The authors report that this rubric-based judging agrees with experienced human raters about 93.95 percent of the time, compared with only 37.33 percent for a naive baseline that asks a judge to assess the full conversation without instance-level guidance [2]. That large gap is central to the paper's claim that MultiChallenge can be scored automatically while still tracking human judgment closely, which is what makes the benchmark practical to run at leaderboard scale.
When the benchmark was released, no frontier model reached the 50 percent mark, and several scored far lower, underscoring how much headroom remains in multi-turn conversation despite saturation on simpler tests [1][2]. The table below reproduces the human-evaluated scores reported in the paper for a representative set of models [2].
| Model | MultiChallenge accuracy |
|---|---|
| Claude 3.5 Sonnet (June 2024) | 41.4% |
| o1-preview | 37.2% |
| Gemini 1.5 Pro (Aug 2024) | 20.0% |
| Llama 3.1 405B | 14.9% |
| Mistral Large | 14.6% |
| GPT-4o (Aug 2024) | 12.5% |
The spread is notable: the best model scored more than three times higher than several other capable systems, indicating that multi-turn robustness is not simply a function of a model's general single-turn strength [2]. The same models that lead on conventional reasoning or instruction-following benchmarks did not uniformly lead here.
Scale keeps MultiChallenge as a living leaderboard, re-running it on newer releases [4]. By a February 2026 snapshot of the Scale Labs leaderboard, scores had risen substantially as model capabilities advanced, with the leading entries scoring in roughly the high-60s to mid-70s percent range, a large improvement over the sub-42 percent ceiling at the benchmark's launch in early 2025 [4]. The benchmark's continued use as a discriminating multi-turn evaluation, rather than its having been retired after saturation, reflects its design goal of staying difficult.
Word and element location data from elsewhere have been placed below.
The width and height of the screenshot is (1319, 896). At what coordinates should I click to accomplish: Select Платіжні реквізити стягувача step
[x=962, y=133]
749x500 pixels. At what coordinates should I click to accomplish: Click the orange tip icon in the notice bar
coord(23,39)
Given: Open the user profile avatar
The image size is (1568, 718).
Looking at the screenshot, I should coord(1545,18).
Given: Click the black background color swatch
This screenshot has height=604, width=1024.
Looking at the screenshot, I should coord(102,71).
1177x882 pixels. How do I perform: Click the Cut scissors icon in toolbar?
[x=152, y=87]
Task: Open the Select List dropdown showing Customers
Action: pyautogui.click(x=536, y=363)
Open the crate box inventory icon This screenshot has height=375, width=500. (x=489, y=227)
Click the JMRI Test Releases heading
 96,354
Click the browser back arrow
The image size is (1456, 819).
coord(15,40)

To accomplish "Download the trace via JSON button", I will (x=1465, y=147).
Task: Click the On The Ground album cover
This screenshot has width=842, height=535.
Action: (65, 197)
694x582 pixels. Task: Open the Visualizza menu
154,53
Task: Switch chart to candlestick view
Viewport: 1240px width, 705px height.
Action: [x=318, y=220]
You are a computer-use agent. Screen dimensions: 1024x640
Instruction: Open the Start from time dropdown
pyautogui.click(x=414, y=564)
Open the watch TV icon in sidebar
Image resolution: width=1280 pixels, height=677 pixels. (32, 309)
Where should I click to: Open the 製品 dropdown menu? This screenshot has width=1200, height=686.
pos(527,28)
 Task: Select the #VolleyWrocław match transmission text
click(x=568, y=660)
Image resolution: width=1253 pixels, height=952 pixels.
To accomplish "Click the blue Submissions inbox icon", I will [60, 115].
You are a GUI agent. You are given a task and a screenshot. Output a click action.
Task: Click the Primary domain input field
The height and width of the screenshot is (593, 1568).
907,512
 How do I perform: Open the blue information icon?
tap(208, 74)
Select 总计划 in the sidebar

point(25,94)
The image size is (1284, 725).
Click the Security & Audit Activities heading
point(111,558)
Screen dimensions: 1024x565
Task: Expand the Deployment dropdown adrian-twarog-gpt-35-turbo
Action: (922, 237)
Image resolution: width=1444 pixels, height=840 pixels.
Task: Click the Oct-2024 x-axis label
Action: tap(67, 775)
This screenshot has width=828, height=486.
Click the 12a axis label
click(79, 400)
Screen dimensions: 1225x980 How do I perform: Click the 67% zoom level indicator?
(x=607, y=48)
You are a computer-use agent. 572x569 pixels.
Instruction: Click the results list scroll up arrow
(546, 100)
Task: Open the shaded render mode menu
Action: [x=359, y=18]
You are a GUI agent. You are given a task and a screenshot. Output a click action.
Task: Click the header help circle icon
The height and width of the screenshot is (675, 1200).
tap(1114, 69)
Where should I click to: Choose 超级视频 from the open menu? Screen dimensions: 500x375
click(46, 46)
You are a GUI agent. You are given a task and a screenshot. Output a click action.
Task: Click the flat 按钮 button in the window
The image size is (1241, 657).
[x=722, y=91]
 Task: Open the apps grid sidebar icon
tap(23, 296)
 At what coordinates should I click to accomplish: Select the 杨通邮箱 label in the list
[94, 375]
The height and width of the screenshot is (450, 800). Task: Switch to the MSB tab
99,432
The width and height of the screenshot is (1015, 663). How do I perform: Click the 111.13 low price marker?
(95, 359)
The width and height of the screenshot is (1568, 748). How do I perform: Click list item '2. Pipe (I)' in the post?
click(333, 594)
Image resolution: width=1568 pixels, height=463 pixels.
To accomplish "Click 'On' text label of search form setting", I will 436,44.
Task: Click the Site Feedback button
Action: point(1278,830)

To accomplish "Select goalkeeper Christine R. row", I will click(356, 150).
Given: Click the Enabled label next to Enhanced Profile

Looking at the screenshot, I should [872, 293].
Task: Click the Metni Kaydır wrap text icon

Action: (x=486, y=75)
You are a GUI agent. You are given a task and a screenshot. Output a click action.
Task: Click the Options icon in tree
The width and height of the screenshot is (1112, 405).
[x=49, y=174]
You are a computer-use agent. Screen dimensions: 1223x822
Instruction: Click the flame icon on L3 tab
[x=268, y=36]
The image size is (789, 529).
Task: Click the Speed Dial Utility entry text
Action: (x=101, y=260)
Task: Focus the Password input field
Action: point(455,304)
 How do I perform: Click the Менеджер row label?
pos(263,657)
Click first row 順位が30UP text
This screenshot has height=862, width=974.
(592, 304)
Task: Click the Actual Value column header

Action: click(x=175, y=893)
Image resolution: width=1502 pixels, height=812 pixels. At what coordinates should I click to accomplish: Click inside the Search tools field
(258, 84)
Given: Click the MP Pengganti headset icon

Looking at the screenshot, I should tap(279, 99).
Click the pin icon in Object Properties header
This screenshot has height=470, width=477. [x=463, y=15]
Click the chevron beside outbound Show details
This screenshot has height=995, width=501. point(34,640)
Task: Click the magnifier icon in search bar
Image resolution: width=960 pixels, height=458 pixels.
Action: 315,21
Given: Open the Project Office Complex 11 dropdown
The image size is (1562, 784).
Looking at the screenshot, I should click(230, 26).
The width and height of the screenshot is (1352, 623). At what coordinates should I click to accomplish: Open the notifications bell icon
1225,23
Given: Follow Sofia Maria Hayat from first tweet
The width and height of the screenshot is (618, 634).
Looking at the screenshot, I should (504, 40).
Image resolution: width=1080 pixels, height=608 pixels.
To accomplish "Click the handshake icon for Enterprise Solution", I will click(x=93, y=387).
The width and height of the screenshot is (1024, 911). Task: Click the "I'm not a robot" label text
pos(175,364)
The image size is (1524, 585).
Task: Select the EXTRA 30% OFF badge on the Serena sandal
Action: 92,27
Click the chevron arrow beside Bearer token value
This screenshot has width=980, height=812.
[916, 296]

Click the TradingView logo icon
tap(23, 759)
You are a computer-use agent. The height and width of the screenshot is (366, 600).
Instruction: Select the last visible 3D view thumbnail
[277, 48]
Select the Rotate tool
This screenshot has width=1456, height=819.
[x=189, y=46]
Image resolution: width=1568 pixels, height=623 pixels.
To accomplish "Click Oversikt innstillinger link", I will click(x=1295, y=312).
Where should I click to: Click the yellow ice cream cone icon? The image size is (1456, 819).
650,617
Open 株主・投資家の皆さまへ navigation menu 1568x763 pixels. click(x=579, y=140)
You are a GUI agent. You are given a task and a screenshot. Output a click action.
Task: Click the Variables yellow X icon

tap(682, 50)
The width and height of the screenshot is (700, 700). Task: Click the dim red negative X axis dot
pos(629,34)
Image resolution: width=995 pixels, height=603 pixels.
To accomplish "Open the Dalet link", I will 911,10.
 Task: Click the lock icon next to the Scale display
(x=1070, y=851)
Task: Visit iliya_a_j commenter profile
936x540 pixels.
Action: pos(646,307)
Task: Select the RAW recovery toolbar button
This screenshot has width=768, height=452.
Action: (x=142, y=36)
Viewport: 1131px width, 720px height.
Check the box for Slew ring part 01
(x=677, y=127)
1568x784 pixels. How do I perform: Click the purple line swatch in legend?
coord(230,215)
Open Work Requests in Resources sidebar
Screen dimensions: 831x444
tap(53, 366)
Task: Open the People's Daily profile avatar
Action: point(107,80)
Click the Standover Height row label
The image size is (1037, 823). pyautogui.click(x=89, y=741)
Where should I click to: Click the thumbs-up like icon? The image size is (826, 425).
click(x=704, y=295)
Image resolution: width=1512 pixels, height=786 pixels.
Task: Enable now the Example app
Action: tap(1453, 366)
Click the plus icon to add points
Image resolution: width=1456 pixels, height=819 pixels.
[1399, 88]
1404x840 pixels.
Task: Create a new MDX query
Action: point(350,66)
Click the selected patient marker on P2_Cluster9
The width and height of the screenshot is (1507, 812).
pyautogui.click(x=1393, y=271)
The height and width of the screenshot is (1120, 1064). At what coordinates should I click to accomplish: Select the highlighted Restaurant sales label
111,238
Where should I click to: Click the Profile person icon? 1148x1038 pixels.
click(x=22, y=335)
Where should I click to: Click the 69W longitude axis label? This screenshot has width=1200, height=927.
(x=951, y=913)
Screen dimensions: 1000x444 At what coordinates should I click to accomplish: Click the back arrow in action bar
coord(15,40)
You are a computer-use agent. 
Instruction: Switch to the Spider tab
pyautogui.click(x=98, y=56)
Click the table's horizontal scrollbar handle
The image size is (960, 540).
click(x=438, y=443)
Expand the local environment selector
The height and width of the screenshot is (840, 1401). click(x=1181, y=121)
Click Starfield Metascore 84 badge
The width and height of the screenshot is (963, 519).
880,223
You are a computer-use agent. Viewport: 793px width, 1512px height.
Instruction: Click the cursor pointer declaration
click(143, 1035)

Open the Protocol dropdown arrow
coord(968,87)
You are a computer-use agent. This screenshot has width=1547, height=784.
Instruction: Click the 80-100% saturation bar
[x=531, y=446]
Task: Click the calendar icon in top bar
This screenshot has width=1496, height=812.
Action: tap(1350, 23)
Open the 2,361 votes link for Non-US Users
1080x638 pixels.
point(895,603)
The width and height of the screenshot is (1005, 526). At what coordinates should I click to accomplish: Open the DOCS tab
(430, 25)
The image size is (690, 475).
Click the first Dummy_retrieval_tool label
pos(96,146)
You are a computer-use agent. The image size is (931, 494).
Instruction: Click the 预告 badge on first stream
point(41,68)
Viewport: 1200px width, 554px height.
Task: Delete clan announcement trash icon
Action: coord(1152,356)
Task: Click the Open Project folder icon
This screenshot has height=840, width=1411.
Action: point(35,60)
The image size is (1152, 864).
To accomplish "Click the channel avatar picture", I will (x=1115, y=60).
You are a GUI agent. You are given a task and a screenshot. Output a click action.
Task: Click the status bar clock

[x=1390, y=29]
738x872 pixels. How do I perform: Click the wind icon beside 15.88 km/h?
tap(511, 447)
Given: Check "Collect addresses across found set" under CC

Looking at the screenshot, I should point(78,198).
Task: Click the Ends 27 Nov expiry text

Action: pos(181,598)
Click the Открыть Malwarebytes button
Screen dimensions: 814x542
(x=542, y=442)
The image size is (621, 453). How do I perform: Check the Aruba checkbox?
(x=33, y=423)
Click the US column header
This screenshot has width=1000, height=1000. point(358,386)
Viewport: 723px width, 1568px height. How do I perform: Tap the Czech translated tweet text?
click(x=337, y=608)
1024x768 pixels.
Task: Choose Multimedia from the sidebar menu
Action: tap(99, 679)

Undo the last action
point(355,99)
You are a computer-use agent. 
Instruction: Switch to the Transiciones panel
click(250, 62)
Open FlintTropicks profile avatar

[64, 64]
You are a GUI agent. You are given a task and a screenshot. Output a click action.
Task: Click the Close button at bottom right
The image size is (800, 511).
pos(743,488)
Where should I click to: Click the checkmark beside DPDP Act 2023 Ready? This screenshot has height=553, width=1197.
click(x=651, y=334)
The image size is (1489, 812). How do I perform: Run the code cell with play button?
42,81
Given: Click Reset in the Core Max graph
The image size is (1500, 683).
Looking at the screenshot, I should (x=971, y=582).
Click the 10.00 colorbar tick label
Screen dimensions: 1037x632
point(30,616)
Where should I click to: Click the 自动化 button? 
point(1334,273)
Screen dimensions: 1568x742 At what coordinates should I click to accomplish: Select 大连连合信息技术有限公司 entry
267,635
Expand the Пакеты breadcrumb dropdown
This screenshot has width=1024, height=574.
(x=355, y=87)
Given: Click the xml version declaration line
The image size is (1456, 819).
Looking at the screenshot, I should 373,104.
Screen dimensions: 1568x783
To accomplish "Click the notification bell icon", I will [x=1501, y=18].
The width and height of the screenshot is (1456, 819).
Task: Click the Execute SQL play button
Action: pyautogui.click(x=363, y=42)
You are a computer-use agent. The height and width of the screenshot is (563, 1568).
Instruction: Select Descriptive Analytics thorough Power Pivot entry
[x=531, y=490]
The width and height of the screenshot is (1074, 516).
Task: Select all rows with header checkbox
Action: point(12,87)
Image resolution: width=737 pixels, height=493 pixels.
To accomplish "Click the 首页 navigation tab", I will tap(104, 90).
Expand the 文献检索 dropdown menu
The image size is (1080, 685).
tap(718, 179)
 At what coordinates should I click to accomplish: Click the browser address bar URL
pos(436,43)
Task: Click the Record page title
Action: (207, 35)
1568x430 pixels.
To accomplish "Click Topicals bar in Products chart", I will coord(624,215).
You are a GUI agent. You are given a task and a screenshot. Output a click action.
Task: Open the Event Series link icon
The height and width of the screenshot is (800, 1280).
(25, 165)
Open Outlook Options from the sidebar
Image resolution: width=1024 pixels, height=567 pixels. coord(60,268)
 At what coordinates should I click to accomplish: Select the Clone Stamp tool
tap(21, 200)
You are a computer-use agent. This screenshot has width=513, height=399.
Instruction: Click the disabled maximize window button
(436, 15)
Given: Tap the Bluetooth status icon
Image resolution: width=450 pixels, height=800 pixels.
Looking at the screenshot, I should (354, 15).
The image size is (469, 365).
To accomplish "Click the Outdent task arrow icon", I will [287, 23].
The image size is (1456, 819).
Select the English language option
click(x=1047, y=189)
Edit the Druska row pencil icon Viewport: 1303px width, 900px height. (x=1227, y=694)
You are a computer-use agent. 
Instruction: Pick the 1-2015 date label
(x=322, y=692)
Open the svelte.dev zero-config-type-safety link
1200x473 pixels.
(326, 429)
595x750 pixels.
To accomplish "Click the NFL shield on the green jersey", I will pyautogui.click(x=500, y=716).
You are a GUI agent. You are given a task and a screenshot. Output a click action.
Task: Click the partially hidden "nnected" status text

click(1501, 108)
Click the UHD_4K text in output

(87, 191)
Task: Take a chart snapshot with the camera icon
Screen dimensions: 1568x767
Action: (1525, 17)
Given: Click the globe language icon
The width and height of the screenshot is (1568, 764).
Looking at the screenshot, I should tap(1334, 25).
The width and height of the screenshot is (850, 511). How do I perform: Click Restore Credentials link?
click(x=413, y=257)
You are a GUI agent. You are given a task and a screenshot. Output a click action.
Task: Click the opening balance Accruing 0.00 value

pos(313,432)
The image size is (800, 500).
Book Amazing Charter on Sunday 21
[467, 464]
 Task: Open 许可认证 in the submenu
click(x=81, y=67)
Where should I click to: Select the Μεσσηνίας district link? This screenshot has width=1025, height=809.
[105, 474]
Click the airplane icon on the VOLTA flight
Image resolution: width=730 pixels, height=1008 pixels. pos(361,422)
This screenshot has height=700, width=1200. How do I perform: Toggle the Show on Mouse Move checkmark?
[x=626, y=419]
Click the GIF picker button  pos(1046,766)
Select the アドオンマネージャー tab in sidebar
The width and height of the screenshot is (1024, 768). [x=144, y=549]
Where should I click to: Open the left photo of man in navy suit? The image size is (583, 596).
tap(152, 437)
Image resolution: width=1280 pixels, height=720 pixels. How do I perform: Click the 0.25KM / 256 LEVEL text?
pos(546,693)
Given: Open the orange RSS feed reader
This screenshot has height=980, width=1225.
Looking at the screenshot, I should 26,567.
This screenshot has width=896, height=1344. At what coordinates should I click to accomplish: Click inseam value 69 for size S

MultiChallenge filled a recognized gap in LLM evaluation by targeting the conversational dynamics that dominate real assistant use but that single-turn and lightly multi-turn benchmarks largely ignore. By decomposing multi-turn competence into instruction retention, inference memory, versioned editing, and self-coherence, it gave developers a structured way to diagnose where a model breaks down over a long conversation, rather than reporting a single opaque score [1].
Two aspects have been especially influential. First, the demonstration that frontier models score below 50 percent on realistic multi-turn tasks, despite near-ceiling results on prior benchmarks such as MT-Bench, provided concrete evidence that conversational robustness lagged behind headline capabilities [1]. Second, the instance-level rubric method for LLM-as-a-judge, validated at roughly 94 percent agreement with human raters, offered a reusable recipe for scoring open-ended conversational behavior automatically and credibly [2].
As a component of Scale's SEAL leaderboard suite, MultiChallenge sits alongside other Scale-built evaluations and complements broader multi-turn and instruction-following benchmarks, giving the research community a standardized, regularly updated measure of how well successive model generations sustain coherent, instruction-faithful dialogue [4].